> _JOB 1_: According to the paper mill environmental guidance, which body regulates environmental permits for pulp and paper installations in Scotland?
> _JOB 2_: Pick up the paper mill environmental guidance after its final sentence and keep writing it.

> _DOCUMENT SECTION_:
━━━━

Paper-making takes a lot of water and returns a lot of it, so a mill carries a cluster of environmental duties that go beyond the workplace. Three regimes commonly apply, all overseen by the environmental regulators rather than the HSE: an environmental permit for the installation, a trade effluent consent for what you discharge to the public sewer, and an abstraction licence if you take water from a river, canal or borehole. Work out which apply to your mill, then put each in place.
A. Get your environmental permit for the installation
Pulp and paper installations above the regulated capacity need an environmental permit before they operate. The permit controls emissions to air, water and land, sets discharge and monitoring conditions, and for the larger installations applies best-available-techniques standards. In England the regulator is the Environment Agency and in Wales Natural Resources Wales, under the Environmental Permitting (England and Wales) Regulations 2016; in Scotland it is SEPA and in Northern Ireland the Northern Ireland Environment Agency, under their equivalent pollution prevention and control regimes. Apply for the right permit for your installation and nation, and keep to its conditions.

━━━━

(Extracted data entries)
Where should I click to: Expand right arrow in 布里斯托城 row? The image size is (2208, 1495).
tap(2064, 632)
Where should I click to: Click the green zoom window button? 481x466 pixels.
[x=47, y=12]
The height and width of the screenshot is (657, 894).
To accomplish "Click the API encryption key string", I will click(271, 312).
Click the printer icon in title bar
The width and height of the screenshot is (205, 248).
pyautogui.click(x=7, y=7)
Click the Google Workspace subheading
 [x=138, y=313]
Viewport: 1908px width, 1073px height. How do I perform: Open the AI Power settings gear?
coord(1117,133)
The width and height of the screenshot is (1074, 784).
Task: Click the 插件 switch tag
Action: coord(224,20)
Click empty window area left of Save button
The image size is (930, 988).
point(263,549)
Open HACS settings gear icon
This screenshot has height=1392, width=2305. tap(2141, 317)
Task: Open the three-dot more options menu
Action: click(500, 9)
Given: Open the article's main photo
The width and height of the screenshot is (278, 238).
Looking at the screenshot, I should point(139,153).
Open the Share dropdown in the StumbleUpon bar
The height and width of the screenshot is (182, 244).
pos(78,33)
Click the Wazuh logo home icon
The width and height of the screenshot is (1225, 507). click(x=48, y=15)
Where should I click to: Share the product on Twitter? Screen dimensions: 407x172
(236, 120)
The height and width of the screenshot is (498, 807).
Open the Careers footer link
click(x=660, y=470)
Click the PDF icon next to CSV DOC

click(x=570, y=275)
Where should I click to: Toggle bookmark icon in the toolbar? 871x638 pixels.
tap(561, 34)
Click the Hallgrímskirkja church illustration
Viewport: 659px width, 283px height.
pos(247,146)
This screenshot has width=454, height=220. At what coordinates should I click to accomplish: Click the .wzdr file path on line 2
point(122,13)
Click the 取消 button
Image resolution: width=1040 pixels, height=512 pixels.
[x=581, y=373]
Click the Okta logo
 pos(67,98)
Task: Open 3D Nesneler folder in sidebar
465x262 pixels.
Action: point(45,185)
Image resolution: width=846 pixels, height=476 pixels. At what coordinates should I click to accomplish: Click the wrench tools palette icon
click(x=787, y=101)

━━━━

> _EXPECTED ANSWER 1_: SEPA

> _EXPECTED ANSWER 2_:
B. Get a trade effluent consent for discharges to the sewer
If you discharge process effluent to the public sewer, you need the prior consent of your sewerage undertaker — the water company in England and Wales, Scottish Water in Scotland, or NI Water in Northern Ireland — for that trade effluent. The consent sets limits on volume, strength and content and usually attaches charges; discharging trade effluent without consent, or outside its conditions, is an offence. Apply to your sewerage undertaker, characterise your effluent, and operate within the consent.
C. Get a water abstraction licence if you take water
If your mill takes water from a river, canal, reservoir or borehole above the licensing threshold, you need an abstraction licence. The licence sets how much you may take, when, and from where, to protect the water environment and other users. In England the Environment Agency licenses abstraction, with SEPA in Scotland, Natural Resources Wales in Wales and the Department of Agriculture, Environment and Rural Affairs in Northern Ireland. Check whether your abstraction needs a licence and apply before you take water.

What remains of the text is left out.